I’ve been a member of trash nothing for a while, thinking all along about how it could be more effective. The inefficiency is similar to small ads in a newspaper. The time it takes to look through all the potentially relevant ads to find ones that actually are relevant can be disproportionate. It may end up as a very ineffective use of time and attention.
Could indexing / categorising help? An ontology perhaps? Using all relevant standard identifier vocabularies? Ideas abound; enthusiasm tends to live only in the enthusiasts.
Perhaps more promising, what if various people took on the role of knowledge manager of their favourite area of this space of reuse and potential recycling?
Or, take it further: maybe volunteers could take on actually curating donated goods? If someone knows about the demand for particular kinds of things (so many kinds of things pop up) then they would be in a good position to know if an offer really just needs to go to materials recycling, or whether someone is likely to want it, sooner or later. Any way round, it needs knowledge. Let’s distribute the curation of that knowledge.
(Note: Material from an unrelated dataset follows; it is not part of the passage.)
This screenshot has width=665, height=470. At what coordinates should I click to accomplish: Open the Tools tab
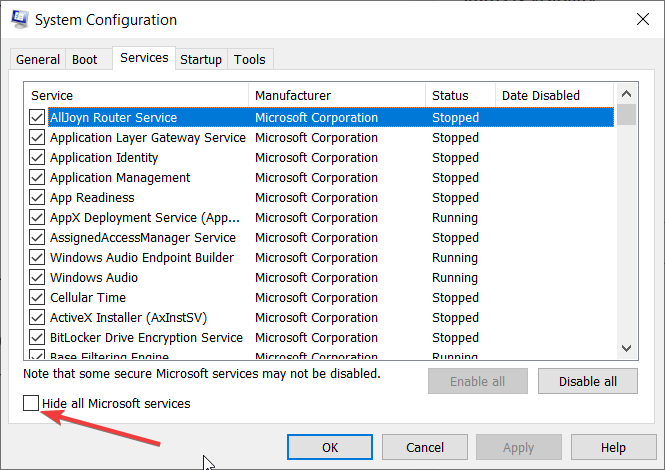pos(250,60)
The last few days I’ve been following some intriguing discussions on the Collaborative Technology Alliance and the idea of an “Open App Ecosystem” (e.g. here or here) What comes up in these discussions is that many different groups have tried to build, or at least envisage or plan, something along those lines. What we have right now is a relatively unorganised bunch of attempts to do something that is, by all accounts, very worthwhile.
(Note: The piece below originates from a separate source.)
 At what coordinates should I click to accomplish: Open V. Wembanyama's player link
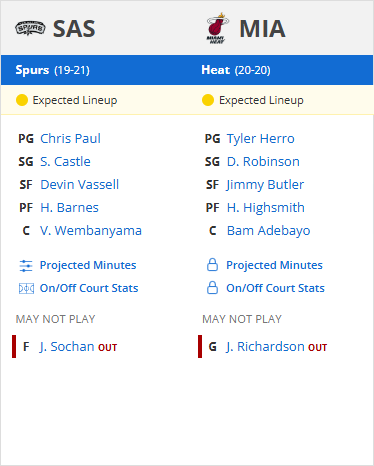tap(91, 231)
Now for the moment of (possible?) insight. What if we treated the idea of interrelating Open Apps in a way similar to Trash Nothing? I mean, we have a collaborative knowledge management task here. And underlying that, a task to agree suitable foundations for managing that knowledge in a commoner-owned, collaborative way: as a knowledge commons.
Similar to Freecycle / Freegle, it’s great to have all these offers on the table, but for them to be used needs people to be aware of what there is at the right time, and in the meanwhile, to have people curate these knowledge resources so that they are available when wanted.
Curation brings up the question of trust. Who can be trusted to do that curation? Let’s face it: none of us have the time or patience to curate the whole thing effectively. Curation of the knowledge needs to be distributed to be effective; and even more, curation of physical assets needs to be distributed and re-localised. But the curators need to trust each other, and communicate well; the users (commoners?) need to trust the curators. Curators must be accountable to commoners.
Back to my recurring theme of needing to build up trust (and mutual knowledge, respect and understanding) one-to-one, most likely face-to-face.